I’ve been using Icinga2 with little to no issues for a long while now. We have the agent automatically deploying and everything has been working perfectly for quite some time.
Today, I have a Windows server that was previously working with the agent all of the sudden reporting it has no connection with icinga2.
I tried my usual fixes that always have worked in the past. For example uninstalling it and letting it reinstall. This didn’t resolve the issue. I also disabled the firewall on both the Windows server and the Icinga2 server for troubleshooting purposes. This did not help either.
I see no errors or warnings in the deployments through director and I can’t think of anything that has changed recently except for cutting over the Icinga2web to https (this works fine).

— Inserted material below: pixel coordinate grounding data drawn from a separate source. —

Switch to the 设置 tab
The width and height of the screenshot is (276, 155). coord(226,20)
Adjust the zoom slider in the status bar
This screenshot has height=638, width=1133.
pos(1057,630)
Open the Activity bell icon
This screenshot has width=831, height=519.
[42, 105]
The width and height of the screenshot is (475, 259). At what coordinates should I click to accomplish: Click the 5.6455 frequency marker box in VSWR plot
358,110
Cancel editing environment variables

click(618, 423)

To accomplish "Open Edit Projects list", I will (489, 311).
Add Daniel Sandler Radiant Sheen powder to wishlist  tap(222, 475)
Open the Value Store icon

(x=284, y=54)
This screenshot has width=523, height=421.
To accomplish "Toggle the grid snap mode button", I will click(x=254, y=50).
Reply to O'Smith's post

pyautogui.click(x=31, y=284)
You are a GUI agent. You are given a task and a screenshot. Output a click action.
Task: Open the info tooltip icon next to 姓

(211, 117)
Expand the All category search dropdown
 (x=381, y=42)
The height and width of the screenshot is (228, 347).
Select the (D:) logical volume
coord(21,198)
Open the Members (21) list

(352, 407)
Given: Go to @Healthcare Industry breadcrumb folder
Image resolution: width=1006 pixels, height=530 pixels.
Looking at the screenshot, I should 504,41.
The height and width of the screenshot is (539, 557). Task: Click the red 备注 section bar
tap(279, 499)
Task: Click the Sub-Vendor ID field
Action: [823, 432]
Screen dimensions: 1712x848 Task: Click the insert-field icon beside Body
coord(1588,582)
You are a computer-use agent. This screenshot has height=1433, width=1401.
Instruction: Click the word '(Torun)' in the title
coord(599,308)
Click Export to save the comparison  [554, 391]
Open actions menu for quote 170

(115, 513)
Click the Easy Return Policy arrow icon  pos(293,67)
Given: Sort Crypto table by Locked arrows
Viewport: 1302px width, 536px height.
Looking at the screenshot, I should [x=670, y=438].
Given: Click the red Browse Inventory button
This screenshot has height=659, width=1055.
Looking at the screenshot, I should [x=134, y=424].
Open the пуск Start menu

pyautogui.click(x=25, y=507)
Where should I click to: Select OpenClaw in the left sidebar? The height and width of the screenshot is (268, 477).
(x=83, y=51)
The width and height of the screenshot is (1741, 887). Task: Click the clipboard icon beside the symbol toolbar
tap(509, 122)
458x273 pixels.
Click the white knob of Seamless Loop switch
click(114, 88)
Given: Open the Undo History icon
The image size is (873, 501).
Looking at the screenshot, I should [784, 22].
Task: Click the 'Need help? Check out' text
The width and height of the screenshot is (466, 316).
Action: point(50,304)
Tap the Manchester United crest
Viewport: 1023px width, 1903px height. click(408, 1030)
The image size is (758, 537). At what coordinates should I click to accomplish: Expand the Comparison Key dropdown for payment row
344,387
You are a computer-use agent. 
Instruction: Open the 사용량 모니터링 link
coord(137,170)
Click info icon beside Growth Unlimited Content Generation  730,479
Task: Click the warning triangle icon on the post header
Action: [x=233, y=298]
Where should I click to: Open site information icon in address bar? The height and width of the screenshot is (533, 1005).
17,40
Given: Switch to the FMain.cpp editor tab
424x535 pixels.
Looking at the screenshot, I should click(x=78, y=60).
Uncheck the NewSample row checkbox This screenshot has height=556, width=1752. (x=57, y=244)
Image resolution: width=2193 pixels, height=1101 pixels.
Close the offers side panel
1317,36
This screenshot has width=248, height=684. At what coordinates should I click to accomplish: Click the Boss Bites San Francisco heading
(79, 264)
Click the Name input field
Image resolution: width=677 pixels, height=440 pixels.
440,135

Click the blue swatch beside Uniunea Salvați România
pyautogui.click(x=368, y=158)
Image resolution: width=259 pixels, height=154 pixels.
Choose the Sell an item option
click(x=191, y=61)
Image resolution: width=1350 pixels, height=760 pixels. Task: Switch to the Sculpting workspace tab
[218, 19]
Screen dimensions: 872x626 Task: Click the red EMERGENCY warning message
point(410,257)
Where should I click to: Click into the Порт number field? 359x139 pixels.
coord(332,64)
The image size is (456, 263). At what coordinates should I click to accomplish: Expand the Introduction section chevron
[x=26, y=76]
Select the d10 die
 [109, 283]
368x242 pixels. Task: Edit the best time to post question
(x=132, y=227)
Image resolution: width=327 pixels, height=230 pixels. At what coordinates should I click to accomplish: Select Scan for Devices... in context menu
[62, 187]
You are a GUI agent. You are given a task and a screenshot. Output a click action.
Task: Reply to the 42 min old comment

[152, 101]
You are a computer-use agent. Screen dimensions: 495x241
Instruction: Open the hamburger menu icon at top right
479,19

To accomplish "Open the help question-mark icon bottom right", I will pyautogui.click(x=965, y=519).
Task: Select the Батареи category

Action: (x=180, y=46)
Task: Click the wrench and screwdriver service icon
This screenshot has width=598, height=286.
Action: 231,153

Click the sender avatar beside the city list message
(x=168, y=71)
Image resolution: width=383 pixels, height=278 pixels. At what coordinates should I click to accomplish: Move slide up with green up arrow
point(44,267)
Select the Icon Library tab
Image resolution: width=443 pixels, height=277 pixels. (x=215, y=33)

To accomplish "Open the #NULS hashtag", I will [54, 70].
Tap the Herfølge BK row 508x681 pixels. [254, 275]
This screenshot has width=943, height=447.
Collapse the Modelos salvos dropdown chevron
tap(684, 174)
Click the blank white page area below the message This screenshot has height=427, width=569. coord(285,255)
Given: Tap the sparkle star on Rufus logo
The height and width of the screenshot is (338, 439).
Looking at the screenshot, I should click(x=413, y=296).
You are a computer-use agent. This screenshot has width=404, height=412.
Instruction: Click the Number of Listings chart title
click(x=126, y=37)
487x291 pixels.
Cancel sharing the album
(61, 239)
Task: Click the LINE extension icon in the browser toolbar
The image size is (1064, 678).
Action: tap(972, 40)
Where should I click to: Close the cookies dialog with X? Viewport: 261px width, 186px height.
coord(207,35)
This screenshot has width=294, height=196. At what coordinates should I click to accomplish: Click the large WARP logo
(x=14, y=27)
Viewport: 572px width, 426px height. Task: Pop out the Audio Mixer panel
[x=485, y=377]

All other Windows agents continue to connect and monitor services as expected.
In such cases I always start with looking into the logs, especially affected agent and its parent(s). My typical errors are hostname-certificate-missmatch, missing parents host ip, unsigned certificate…
Thanks, I see nothing in the icinga log file of interest on the Windows host. What is odd to me is that all other Windows hosts are working fine and the agent deployment is controlled/cookie-cutter.
This could be a certificate issue but I’m not really sure where to look. I ran icinga2 ca list on the Icinga2 server and there are none. Also nothing is listed with --all.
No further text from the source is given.